■ Task description:
In the records below, find each line with "Zoom" and copy it.

■ Extracted material:
++++++++++++++++++++

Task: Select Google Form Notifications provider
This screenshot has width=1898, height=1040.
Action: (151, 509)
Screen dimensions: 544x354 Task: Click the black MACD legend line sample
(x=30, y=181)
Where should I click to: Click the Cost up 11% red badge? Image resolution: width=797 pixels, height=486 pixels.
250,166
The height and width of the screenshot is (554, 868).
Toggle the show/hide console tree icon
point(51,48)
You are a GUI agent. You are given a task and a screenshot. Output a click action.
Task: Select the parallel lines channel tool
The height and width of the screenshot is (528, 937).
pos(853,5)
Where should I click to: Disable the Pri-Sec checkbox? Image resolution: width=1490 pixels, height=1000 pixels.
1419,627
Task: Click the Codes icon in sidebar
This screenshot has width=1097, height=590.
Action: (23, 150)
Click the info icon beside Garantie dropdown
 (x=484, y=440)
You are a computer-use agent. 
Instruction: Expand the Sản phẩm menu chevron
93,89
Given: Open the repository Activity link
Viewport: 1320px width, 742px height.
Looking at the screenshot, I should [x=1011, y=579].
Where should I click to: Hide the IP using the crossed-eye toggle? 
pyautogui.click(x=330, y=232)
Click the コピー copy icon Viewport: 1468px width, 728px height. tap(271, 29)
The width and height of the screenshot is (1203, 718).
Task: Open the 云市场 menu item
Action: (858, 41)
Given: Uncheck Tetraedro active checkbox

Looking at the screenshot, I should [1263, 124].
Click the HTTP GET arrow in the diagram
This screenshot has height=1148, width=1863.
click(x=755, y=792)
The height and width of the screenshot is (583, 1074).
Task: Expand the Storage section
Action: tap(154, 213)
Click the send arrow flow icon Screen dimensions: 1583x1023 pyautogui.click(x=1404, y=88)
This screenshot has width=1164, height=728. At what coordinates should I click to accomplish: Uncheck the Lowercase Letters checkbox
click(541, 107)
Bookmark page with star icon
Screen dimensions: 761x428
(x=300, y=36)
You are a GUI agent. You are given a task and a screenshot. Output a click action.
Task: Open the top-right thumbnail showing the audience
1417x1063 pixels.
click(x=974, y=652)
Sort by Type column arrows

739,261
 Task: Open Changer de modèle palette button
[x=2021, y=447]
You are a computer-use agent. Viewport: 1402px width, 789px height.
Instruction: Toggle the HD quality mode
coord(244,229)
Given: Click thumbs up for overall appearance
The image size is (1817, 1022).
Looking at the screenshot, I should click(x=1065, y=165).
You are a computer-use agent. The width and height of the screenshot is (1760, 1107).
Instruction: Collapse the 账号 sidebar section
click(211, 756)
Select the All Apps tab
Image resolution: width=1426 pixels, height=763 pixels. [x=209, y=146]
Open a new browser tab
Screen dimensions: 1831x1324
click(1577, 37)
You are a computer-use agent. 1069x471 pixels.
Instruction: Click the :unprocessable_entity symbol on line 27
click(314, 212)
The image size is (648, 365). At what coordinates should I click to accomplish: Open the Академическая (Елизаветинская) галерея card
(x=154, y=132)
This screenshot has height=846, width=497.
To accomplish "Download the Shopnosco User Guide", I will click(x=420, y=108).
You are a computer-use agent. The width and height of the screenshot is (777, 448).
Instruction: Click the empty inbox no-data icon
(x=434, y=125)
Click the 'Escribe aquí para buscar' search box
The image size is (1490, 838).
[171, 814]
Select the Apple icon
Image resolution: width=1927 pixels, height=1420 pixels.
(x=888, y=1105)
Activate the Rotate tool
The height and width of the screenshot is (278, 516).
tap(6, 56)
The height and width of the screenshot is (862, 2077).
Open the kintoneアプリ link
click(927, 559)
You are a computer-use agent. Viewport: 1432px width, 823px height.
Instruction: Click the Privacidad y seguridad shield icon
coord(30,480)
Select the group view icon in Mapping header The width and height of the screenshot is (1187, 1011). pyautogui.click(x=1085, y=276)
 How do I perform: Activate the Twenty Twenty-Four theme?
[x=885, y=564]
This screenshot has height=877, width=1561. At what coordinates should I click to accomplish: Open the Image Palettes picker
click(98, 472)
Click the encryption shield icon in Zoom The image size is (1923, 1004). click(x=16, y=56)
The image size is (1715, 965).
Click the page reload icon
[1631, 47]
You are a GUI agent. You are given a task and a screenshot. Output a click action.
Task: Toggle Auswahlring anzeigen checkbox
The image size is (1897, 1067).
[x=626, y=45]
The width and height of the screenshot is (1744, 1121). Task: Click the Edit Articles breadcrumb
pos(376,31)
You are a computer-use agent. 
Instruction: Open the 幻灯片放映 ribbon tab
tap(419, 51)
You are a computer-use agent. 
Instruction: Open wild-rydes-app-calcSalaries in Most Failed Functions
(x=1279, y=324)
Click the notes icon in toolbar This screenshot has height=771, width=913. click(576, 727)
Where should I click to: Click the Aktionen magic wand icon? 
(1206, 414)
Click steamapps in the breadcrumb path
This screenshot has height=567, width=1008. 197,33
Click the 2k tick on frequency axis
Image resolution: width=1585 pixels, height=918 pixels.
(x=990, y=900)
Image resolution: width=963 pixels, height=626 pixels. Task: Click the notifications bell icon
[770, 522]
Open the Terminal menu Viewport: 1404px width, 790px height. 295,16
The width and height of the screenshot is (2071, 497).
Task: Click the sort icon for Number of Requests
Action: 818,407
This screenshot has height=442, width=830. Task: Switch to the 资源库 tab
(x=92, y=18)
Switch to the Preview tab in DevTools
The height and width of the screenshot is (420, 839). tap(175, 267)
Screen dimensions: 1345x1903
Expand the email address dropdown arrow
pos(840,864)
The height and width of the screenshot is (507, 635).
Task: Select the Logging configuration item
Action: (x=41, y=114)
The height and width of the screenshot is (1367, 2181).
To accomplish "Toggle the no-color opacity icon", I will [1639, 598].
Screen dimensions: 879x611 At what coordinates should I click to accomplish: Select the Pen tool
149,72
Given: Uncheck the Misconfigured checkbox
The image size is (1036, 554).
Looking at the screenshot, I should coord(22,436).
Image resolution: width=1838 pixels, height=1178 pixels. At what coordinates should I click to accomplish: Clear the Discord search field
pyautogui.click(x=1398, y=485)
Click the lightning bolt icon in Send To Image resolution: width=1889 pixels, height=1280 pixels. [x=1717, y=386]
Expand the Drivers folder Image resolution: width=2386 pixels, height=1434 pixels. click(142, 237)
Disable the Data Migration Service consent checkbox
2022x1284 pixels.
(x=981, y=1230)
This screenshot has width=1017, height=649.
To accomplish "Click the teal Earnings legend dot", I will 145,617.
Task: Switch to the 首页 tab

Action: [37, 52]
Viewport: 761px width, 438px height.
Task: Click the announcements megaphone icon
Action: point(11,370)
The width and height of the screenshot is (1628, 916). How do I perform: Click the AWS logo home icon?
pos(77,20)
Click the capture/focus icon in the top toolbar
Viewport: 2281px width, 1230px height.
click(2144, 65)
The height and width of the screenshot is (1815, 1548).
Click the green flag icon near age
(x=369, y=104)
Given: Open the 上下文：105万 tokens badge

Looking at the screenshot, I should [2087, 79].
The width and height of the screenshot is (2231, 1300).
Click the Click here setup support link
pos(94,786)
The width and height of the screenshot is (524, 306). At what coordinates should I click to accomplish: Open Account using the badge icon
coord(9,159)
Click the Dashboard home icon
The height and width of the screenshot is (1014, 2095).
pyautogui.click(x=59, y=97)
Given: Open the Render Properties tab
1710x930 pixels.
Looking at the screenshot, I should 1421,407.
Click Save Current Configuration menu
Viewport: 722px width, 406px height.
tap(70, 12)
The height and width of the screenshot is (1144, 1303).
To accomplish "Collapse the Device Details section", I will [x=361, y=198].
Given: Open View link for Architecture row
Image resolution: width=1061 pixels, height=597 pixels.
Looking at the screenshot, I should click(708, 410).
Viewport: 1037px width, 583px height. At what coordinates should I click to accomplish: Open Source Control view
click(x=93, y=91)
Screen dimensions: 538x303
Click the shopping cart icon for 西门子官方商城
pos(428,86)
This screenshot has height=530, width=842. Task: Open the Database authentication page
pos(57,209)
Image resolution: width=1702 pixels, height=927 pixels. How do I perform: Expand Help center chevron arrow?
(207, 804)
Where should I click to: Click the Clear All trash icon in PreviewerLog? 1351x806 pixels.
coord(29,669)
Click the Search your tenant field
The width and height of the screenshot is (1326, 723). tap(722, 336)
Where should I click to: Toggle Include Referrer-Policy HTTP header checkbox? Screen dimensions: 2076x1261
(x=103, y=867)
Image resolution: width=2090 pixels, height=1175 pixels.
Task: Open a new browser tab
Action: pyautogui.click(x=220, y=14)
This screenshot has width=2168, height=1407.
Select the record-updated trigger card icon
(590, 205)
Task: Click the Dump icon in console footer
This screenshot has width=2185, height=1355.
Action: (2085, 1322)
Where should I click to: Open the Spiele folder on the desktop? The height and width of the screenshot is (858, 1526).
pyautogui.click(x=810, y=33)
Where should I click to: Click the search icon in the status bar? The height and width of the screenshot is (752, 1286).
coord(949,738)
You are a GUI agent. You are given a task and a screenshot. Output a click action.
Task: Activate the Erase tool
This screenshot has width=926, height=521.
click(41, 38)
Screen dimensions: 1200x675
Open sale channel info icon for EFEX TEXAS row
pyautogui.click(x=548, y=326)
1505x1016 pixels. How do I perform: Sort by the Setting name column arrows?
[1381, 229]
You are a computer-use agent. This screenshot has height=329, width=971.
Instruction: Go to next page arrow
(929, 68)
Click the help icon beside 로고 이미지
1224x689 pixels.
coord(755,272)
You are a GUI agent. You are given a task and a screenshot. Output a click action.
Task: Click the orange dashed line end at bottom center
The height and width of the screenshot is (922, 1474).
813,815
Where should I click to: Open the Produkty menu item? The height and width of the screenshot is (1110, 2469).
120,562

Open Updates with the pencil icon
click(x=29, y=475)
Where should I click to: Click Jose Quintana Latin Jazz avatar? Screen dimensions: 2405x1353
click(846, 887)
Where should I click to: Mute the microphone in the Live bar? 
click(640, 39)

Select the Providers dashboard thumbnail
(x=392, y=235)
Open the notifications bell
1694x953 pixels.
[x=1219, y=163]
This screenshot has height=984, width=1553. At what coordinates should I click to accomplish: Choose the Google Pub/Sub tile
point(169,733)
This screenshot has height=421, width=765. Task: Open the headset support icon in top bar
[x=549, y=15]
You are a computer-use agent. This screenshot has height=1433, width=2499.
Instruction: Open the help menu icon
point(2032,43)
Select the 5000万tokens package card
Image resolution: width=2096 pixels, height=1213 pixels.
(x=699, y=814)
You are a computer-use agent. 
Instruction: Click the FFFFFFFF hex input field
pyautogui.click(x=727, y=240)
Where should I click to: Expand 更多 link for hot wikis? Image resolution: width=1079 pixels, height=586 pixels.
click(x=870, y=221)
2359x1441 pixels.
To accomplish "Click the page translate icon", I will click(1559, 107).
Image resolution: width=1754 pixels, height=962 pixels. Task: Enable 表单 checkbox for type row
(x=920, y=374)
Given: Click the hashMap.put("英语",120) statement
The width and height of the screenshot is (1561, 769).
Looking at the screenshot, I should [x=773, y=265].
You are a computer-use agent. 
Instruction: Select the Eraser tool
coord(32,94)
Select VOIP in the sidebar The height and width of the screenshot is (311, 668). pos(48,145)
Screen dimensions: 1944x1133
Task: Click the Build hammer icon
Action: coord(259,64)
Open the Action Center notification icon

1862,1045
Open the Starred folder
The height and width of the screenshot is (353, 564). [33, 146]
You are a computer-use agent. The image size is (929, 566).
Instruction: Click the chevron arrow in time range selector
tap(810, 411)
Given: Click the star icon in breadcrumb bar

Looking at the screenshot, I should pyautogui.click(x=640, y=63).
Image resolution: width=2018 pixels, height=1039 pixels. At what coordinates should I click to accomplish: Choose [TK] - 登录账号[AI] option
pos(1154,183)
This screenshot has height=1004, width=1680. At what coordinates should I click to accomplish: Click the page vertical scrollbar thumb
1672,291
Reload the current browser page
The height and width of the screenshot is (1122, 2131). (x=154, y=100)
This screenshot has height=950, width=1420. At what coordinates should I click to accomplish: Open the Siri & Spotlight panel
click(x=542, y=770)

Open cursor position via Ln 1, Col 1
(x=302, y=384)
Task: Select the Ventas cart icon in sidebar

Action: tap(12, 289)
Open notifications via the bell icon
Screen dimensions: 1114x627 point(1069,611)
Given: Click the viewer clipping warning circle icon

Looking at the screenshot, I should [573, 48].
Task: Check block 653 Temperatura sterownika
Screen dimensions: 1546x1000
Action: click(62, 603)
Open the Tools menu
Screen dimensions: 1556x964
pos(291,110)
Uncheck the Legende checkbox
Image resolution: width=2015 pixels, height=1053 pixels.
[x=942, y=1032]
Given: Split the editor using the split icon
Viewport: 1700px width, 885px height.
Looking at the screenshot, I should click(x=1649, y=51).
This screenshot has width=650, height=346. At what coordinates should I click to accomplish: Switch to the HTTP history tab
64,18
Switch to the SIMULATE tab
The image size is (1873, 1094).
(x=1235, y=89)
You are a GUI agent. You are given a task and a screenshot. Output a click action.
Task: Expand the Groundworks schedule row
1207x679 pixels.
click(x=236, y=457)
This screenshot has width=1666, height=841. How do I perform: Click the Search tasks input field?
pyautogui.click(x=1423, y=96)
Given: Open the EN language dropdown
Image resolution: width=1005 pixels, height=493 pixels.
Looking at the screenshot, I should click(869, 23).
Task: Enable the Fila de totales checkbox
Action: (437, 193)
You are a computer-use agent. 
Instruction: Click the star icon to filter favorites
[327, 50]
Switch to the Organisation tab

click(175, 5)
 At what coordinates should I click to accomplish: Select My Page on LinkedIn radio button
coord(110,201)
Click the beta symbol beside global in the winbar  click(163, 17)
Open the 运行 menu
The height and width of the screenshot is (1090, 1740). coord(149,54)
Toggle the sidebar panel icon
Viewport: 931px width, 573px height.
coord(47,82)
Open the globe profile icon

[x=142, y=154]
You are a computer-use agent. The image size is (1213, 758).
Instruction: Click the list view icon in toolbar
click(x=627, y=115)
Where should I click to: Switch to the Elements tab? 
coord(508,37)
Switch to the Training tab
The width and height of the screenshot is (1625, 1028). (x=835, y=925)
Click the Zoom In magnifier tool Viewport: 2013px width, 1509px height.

++++++++++++++++++++

■ Answer section:
Click the encryption shield icon in Zoom The image size is (1923, 1004). click(x=16, y=56)
Click the Zoom In magnifier tool Viewport: 2013px width, 1509px height.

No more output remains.